My ongoing research in poetry therapy has been highly insightful and meaningful for myself these last few weeks. Having an interest in poetry was a good start; but the therapist side of me started asking more questions once I delved into my topic.
The one question I kept asking myself, the one thing that I thought was the largest variable in any form of poetry therapy in my opinion, was the decision on which poem to use. Which poem was the best? Which author? Is there some sort of official list? Of course if I was a poetry therapist myself I would probably know the answer to these questions and could facilitate my patient with the correct poem to help them better understand their illness(s) but alas I am not. In the previous books that I have read during my research, Poetry as Therapy by Morris. R. Morrison and Poetry Therapy: The use of Poetry Therapy in the Treatment of Emotional Disorders they each had a section listing which poems were used in the texts themselves but not really a concrete end-all be-all list.

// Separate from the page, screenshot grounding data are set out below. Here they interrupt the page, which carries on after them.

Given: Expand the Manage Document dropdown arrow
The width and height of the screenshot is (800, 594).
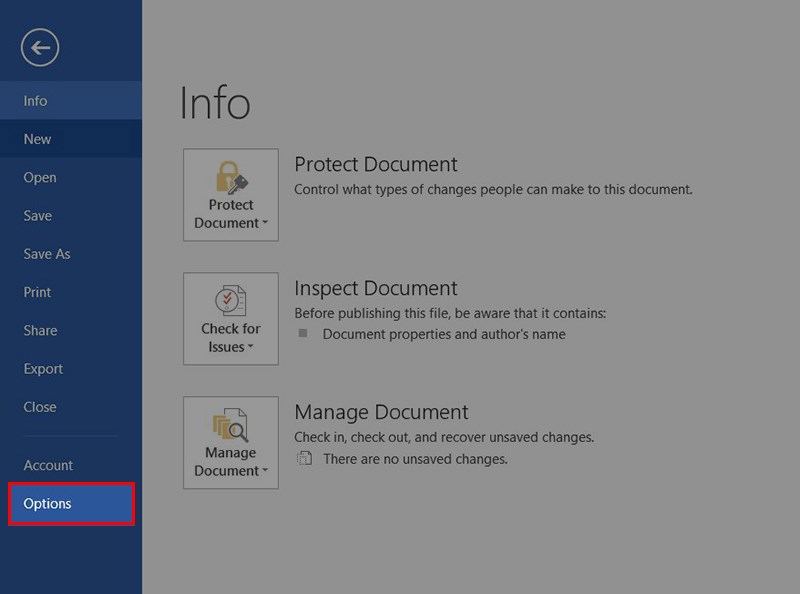Looking at the screenshot, I should (265, 472).
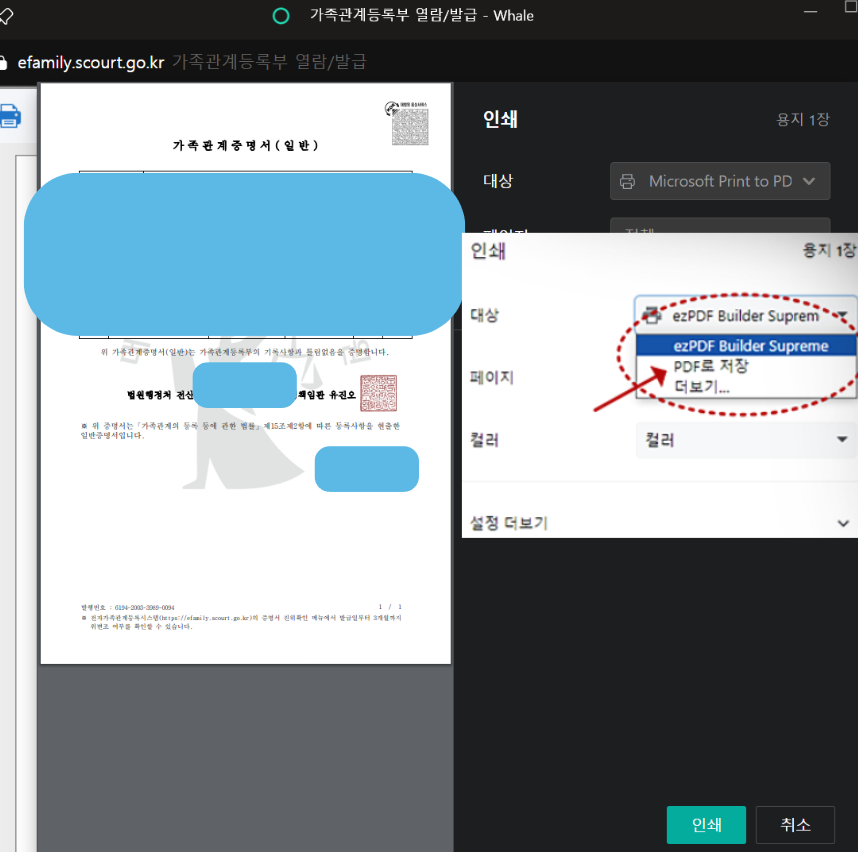The height and width of the screenshot is (852, 858).
Task: Click the printer icon inside the Microsoft Print selector
Action: (628, 181)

Interestingly enough I ran across an article published quite recently in the scheme of poetry therapy (2012) which was a content analysis on the most frequently utilized poems by therapists. Leah Olson McBride used Sherry Reiter’s (Vice President of the National Association of Poetry Therapy in 1980) list of the most commonly utilized poems by therapists with authors such as Robert Frost, William Carlos Williams, Langston Hughes, and William Wordsworth. Seventeen of twenty-two were used from the list (5 because they simply could not obtain the actual poems for some reason) and were pitted against criteria from a 1990 Hynes and Hynes-Berry study.
The criteria for rating the poems is based off two modes: Thematic and Stylistic. Each mode has four separate dimensions. The thematic dimensions are: Universality (is the poem something anyone can understand or did you need a personal experience to understand?), Powerfulness (was the theme powerful enough to sway the reader or did they just go “meh”?), Comprehensibility (can the average joe get it or do you have to be a rocket scientist?), and Positive-Nature (is the poem bringing you down or does it fill you with joy and passion?). The stylistic dimensions are: Rhythm (do you want to get up and dance or stay in your seat?), Image (does your mind create a crystal clear image from the text or are you Picasso painting the Ladies of Avignon in your head?), Language (does the poem use simple words or is it toilsome to read?), and Complexity (short and to the point or does it have 1,000,000 stanzas? [ain’t nobody got time for that!]). Poems that were not used had themes that were either too personalized, dull, negative, or obscure.
The poems were graded using this Hynes and Hynes-Berry rubric earning a score of 1-8 if they matched each dimension of said criteria. (2 modes * 4 dimensions=8). The results show that the average score of the poems was a 6.24 with the scores ranging from 3 to 8.
Only 2 of the 8 poems were given an 8 out of 8, “The Road Not Taken” and “An Autobiography in Five Short Chapters”. In a “close second” were six out of the seventeen poems graded that met every gambit of the criteria except one. The stylistic dimension 4 was passed by 100% of the poems and proved that all seventeen were of sufficient length. The dimensions that were lacking however were “Positive-nature” and “Rhythm” with only nine poems receiving those marks. The poems that did receive low marks though were not deemed “bad” to use but maybe were not very good for this rubric and also may contain some heavy-hitting wordage that could affect the patient during an introductory phase of poetry therapy and should only be used when the therapist has built up a strong, trustful bond with their patient . Hynes and Hynes-Berry chimed in stating “there is no sure-fire formula for distinguishing a mediocre work that is potentially effective from one that is entirely unviable.” Overall fourteen poems met six or more of the criteria with Powerfulness, Complexity, and Universality being the most frequently met dimensions.
I enjoyed this study because it gave me an improved insight on not only which poems were used, but also how and why they should be used. There is not really an official guide set by the National Association of Poetry Therapy, or anyone else for that matter, on which poems should be used and when, so it was satisfying to see someone else out there had the same question as me and answered it giving me some sort of framework as where to begin if I were ever in a clinical setting where I found myself utilizing the methods of poetry thearpy.